5. The detection method according to claim 1, characterized in that: in step S5, the process of reasoning the aerial image to be detected to obtain a reasoning result, and then performing post-processing on the reasoning result includes the following steps:

if the cutting is not performed, directly visualizing the detection result;

if the image is cut, the position of the target in the original non-divided image is restored by using the target position information detected by the divided image and the cutting information in the image name, and then the target is sent to the network.

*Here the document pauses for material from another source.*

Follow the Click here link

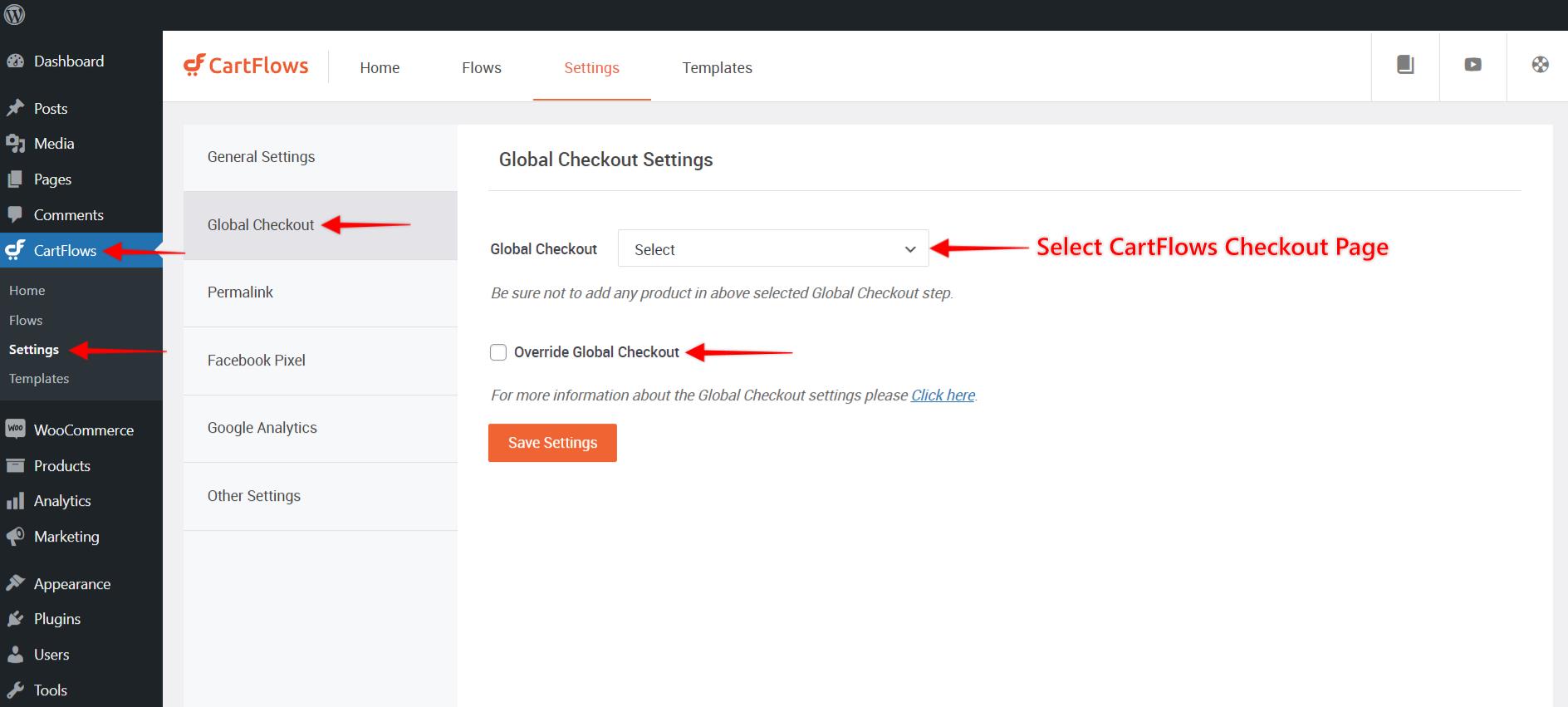click(x=943, y=395)
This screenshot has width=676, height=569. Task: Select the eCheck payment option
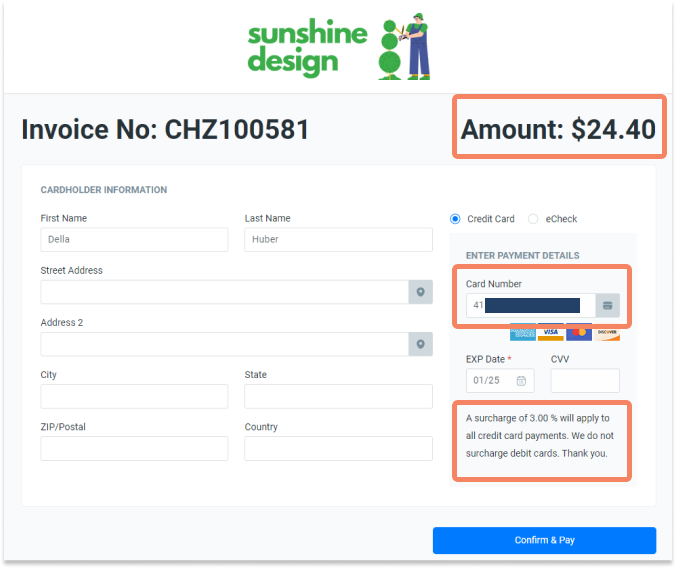tap(533, 219)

6. The detection method according to claim 2, characterized in that:

the mathematical expression for CSL is:

7. The detection method according to claim 4, characterized in that:

the mathematical expression for the regression components is:

8. A system for implementing the detection method according to any one of the preceding claims 1 to 7, characterized in that the detection system comprises:

the device comprises a preprocessing module (10), a storage module and a display module, wherein the preprocessing module (10) is used for acquiring high-altitude images shot by the unmanned aerial vehicle as training data and preprocessing the training data;

the detection model building module (20), the detection model building module (20) is used for building an aerial image rotating target detection model by adopting a YOLOv5 network;

the optimal detection model training module (30), the optimal detection model training module (30) is used for training the aerial image rotating target detection model by using the preprocessed training data to obtain an optimal detection model;

the detection result output module (40) is used for inputting the aerial image to be detected into the optimal detection model and outputting a detection result, and the detection result comprises an object type, a coordinate position and a confidence coefficient;

the post-processing module (50) is used for reasoning the aerial images to be detected to obtain a reasoning result, and then post-processing the reasoning result.